───── SUPPLIED PASSAGE ─────
Sir Eric Vansittart Bowater, F.R.S.A. (16 January 1895 - 30 August 1962), was an English businessman, who took the family firm Bowater from a paper merchant to the world's largest paper products company in his 40 years as its CEO and chairman.

The son of Sir Frederick W. Bowater, K.B.E., and Dame Alice Bowater, he was educated at Charterhouse School in Godalming, Surrey. He then served with the Royal Artillery from 1913. Badly wounded at the Battle of Passchendaele in 1917, and decorated Legion of Honour, he was subsequently pensioned off from the British Army.

After a period of convalescence, he joined the family business of W.V. Bowater and Sons in 1919, taking charge of project management for construction of the company's first paper mill at Northfleet on the south side of the Thames estuary near Gravesend, Kent. After ensuring that the mill reached full production in 1925, he joined the company board and became Chief Executive in 1927.

Expanding the firm quickly, he sold part of the business to Lord Rothermere, using the funds to double production at Northfleet. He then reached agreement with both Lord Rothermere and Lord Beaverbrook to invest directly in the build of a new paper mill at Ellesmere Port on the River Mersey close to Liverpool, with the mill's profits ensured through long-term supply agreements with his investors. However, the 1930s recession brought about a need by the investors for cash injections into their own business, resulting by the early 1930s in the company again being wholly family owned. Bowater then over saw an international expansion of the business, with offices and mills in Canada, the United States and Australia.
─────
STATED TASK
Revise the Bowater biography, starting with "The son of Sir" and going on through "the British Army.", so that "Royal Artillery" becomes "Royal Field Artillery".
───── RECORDED INFORMATION ─────
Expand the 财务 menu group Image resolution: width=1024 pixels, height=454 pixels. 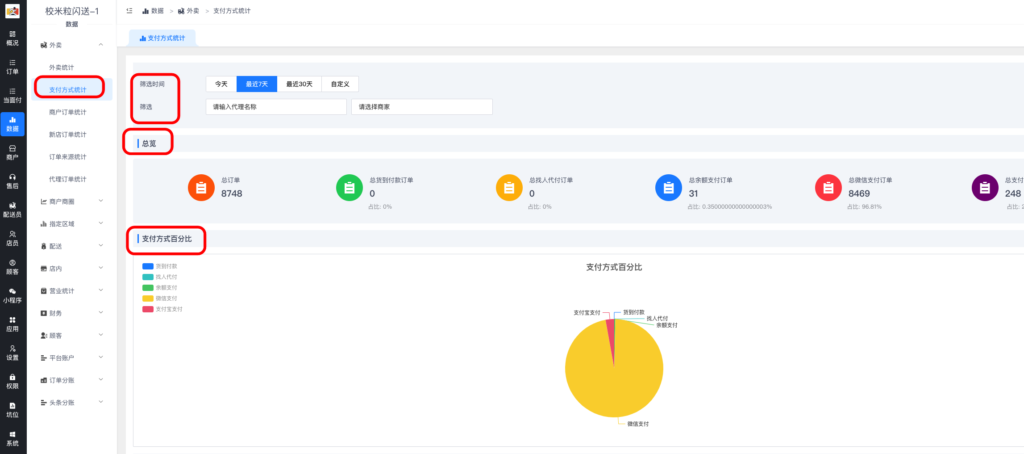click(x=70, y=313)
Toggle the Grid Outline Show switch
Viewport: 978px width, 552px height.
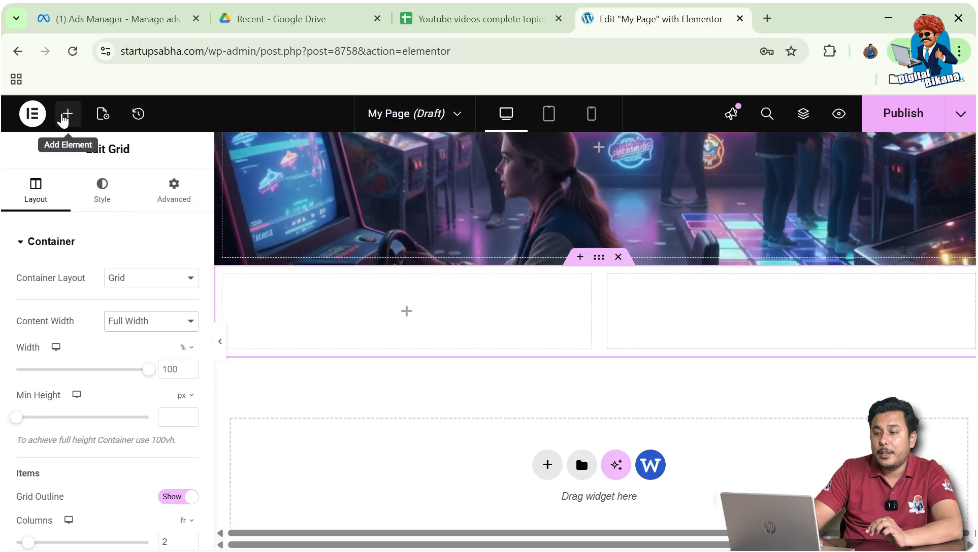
─────
RESULT
The son of Sir Frederick W. Bowater, K.B.E., and Dame Alice Bowater, he was educated at Charterhouse School in Godalming, Surrey. He then served with the Royal Field Artillery from 1913. Badly wounded at the Battle of Passchendaele in 1917, and decorated Legion of Honour, he was subsequently pensioned off from the British Army.